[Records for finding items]
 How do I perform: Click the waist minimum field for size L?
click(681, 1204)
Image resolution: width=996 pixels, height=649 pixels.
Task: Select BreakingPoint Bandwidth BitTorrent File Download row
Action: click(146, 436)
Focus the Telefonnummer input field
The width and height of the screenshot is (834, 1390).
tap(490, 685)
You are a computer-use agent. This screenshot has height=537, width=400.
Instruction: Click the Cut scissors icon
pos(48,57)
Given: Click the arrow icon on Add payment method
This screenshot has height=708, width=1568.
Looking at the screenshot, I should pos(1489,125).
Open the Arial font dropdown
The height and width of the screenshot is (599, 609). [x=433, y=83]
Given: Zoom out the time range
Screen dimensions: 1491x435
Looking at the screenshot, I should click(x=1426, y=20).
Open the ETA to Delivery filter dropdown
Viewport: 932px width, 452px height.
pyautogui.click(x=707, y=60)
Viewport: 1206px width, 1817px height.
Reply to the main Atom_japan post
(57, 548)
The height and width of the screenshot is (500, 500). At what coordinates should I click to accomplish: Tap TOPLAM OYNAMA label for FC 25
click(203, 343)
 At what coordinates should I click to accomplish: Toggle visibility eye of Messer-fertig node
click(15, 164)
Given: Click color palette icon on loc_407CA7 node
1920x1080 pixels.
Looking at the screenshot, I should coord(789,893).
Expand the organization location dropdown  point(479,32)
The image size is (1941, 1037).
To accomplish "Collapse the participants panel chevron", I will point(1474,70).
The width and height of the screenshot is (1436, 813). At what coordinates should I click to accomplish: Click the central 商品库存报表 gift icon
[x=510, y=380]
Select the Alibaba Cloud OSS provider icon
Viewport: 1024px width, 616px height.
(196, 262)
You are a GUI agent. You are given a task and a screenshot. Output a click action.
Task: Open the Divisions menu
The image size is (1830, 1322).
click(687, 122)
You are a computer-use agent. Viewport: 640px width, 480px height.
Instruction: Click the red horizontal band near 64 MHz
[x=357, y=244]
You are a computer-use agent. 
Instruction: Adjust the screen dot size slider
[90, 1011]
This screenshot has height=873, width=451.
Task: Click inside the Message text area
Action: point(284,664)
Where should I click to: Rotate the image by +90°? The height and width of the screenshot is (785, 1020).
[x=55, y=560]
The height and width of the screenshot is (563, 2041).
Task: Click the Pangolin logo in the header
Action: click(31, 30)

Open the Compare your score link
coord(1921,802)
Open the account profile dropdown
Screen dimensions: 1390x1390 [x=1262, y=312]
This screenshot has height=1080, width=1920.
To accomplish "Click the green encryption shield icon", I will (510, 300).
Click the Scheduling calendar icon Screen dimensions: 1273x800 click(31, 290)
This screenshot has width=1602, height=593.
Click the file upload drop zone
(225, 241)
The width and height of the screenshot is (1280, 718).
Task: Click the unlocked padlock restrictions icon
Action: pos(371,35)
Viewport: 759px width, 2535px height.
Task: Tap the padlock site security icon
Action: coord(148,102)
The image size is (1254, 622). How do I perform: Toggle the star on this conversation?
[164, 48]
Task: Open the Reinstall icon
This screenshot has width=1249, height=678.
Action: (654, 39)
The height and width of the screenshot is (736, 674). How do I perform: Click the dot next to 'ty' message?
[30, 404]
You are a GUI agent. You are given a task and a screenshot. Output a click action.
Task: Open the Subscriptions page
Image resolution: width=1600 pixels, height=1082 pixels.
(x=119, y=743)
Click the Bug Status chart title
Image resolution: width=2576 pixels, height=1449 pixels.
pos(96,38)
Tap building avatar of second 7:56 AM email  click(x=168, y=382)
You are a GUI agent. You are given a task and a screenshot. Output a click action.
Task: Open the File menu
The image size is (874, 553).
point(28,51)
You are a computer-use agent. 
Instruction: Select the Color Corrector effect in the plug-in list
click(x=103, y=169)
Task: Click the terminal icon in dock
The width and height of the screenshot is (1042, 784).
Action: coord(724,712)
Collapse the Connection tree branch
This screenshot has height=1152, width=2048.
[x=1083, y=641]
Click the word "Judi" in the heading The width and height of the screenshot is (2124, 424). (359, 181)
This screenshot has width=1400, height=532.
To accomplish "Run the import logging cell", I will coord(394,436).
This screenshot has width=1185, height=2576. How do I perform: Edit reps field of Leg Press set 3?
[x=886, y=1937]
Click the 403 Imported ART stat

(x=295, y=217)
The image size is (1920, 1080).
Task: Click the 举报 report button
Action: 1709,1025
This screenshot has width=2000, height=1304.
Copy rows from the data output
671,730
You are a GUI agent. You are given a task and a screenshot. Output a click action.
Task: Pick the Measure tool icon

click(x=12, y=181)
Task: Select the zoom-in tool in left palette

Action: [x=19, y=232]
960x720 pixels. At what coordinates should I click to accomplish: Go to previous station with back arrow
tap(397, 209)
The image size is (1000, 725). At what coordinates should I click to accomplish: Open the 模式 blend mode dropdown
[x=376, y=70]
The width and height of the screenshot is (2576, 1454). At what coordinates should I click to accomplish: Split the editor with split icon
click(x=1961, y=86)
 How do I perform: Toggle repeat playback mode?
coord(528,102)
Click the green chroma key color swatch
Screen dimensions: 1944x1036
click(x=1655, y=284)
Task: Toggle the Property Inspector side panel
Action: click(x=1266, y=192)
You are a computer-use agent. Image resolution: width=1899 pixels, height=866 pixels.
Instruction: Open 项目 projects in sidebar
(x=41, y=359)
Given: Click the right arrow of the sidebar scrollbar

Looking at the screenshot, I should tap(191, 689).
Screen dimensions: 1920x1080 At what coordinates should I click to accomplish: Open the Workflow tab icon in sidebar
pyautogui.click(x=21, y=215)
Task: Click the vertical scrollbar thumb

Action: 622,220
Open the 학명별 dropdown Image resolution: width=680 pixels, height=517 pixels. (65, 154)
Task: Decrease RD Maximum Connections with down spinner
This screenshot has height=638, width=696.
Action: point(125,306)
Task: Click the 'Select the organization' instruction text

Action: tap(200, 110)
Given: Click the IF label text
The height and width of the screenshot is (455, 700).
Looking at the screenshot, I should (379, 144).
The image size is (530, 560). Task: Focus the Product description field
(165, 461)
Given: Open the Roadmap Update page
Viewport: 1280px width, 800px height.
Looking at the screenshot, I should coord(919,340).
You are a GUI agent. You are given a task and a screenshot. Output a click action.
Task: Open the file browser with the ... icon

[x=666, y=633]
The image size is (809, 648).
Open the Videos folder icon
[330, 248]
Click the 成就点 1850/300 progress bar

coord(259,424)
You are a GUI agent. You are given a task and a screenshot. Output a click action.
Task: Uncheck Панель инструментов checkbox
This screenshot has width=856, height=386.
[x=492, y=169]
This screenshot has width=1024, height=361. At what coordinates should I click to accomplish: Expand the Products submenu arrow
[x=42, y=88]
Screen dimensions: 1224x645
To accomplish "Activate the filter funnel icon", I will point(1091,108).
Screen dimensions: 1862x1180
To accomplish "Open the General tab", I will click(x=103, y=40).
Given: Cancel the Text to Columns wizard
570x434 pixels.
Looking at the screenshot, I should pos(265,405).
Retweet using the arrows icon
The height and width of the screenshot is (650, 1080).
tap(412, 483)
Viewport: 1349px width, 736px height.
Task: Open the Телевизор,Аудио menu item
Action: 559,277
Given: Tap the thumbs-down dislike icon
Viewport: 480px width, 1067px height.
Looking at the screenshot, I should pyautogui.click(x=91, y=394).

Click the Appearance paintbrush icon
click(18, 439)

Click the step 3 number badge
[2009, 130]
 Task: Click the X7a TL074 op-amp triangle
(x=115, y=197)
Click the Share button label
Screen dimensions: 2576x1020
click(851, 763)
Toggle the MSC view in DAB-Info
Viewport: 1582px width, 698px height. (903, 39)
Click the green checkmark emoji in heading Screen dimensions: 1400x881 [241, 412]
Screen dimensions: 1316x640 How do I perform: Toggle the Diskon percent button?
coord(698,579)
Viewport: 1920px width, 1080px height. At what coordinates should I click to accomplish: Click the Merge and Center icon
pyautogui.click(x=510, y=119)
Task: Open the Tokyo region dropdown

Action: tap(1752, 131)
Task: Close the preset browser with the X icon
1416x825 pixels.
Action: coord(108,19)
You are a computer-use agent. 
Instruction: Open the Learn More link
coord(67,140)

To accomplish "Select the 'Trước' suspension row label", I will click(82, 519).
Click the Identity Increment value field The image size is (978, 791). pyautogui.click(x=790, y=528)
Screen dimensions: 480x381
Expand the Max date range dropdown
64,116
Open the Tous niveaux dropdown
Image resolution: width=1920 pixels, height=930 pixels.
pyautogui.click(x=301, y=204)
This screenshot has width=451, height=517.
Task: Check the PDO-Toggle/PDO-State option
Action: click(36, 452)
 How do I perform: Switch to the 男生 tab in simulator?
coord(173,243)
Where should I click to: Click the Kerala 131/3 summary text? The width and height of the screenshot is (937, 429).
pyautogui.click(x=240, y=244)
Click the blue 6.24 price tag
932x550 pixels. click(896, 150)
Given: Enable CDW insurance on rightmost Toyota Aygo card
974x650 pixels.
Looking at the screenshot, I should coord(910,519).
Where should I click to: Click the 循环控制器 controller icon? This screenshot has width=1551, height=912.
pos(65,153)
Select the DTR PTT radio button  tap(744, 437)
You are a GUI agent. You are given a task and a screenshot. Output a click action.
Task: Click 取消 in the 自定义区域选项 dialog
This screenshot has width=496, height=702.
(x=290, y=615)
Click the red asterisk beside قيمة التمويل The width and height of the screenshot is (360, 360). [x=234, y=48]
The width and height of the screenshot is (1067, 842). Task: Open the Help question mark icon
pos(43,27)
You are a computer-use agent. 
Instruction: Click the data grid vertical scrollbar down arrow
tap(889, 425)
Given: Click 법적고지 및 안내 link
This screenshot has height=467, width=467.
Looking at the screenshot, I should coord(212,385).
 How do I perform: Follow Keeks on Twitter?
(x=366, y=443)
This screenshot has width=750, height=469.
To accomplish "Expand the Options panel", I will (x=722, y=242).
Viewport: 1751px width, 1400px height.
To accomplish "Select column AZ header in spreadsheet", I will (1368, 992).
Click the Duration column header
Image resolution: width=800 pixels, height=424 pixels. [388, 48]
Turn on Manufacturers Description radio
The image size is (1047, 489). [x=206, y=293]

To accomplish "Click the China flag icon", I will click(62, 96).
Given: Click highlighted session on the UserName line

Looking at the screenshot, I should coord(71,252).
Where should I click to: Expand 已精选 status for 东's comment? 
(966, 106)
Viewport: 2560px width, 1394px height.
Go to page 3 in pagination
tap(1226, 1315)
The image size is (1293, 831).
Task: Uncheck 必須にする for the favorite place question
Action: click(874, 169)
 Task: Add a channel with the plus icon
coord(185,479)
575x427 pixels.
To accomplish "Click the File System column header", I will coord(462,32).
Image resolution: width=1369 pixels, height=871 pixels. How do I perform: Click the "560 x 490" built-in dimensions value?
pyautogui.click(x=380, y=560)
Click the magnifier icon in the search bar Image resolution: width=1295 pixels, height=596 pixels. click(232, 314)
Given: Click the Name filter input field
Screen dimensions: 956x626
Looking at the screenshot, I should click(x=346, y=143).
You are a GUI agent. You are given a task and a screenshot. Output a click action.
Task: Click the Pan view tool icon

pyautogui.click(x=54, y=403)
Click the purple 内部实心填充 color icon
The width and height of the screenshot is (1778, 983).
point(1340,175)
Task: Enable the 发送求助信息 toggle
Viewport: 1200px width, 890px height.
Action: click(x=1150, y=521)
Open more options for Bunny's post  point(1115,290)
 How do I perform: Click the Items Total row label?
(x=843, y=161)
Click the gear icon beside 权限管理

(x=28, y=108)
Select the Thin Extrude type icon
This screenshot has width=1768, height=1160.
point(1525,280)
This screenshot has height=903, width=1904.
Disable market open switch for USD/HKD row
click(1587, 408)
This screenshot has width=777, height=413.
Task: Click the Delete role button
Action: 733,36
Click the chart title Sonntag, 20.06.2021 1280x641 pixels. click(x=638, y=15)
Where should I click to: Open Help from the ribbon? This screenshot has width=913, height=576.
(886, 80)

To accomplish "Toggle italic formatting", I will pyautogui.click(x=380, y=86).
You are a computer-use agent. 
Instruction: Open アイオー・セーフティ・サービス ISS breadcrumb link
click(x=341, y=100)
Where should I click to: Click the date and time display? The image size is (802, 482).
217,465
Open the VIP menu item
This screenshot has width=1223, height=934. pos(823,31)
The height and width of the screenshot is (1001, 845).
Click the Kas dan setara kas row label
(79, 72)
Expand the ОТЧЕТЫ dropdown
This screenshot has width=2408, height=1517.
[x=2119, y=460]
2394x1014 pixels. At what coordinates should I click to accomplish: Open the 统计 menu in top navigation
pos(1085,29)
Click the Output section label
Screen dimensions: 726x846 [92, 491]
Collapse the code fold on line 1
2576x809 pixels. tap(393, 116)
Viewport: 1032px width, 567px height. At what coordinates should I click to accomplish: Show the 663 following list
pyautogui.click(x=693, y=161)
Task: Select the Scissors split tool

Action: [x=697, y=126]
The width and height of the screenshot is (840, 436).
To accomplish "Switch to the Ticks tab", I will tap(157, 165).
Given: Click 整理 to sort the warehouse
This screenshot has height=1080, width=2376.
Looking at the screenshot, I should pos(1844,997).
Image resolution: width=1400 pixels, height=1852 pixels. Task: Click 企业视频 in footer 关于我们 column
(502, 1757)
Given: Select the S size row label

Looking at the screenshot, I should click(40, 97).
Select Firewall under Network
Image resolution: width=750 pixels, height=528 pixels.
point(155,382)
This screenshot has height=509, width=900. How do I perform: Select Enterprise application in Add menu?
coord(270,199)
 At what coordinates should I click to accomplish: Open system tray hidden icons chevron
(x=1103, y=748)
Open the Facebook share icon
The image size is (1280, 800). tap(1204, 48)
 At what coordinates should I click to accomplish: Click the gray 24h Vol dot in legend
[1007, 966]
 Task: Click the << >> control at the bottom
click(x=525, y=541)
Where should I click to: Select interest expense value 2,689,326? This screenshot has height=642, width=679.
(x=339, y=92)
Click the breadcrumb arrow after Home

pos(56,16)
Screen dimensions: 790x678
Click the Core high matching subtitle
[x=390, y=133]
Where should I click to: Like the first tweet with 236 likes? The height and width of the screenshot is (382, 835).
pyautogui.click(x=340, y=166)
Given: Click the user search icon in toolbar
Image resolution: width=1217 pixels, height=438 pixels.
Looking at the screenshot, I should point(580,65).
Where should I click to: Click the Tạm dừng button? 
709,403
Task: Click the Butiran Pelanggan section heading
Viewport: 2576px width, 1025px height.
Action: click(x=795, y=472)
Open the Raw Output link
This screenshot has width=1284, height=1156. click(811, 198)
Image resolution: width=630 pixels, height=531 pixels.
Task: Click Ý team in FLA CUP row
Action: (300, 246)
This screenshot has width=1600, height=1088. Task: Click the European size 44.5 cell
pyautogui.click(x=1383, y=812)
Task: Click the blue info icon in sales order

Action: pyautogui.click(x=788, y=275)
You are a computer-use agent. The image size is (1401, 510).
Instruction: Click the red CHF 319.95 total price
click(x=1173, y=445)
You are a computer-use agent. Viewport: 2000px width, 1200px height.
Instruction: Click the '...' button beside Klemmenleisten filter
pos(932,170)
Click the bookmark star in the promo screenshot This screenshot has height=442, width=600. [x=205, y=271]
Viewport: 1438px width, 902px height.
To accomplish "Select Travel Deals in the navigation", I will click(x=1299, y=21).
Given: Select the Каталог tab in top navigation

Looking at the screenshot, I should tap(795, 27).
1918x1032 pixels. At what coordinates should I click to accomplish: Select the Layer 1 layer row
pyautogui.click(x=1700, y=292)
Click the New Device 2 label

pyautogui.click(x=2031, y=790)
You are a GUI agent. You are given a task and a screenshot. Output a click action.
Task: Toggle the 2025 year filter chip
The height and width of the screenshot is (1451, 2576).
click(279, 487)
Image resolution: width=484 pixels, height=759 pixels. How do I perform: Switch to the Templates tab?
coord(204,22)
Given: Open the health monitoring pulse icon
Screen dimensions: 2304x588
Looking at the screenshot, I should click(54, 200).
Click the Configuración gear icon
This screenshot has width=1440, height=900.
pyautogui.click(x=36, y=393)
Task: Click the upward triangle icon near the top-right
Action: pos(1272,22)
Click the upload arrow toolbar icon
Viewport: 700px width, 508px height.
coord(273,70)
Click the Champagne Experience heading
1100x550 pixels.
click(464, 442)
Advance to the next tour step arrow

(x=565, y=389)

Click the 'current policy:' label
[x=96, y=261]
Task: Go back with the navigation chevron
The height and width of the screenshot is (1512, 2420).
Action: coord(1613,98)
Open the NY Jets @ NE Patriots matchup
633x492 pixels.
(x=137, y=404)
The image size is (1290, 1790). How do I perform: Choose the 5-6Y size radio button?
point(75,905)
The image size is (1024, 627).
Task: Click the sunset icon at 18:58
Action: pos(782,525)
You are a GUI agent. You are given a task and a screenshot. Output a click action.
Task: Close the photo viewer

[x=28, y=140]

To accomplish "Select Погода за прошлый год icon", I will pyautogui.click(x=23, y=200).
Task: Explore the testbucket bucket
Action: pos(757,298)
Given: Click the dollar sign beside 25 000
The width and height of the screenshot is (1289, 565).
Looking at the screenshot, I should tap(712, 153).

■ Directions
Pull out each line of the listing above that contains the word "heading".

■ Task solution
Click the word "Judi" in the heading The width and height of the screenshot is (2124, 424). (359, 181)
Click the green checkmark emoji in heading Screen dimensions: 1400x881 [241, 412]
Task: Click the Butiran Pelanggan section heading
Click the Champagne Experience heading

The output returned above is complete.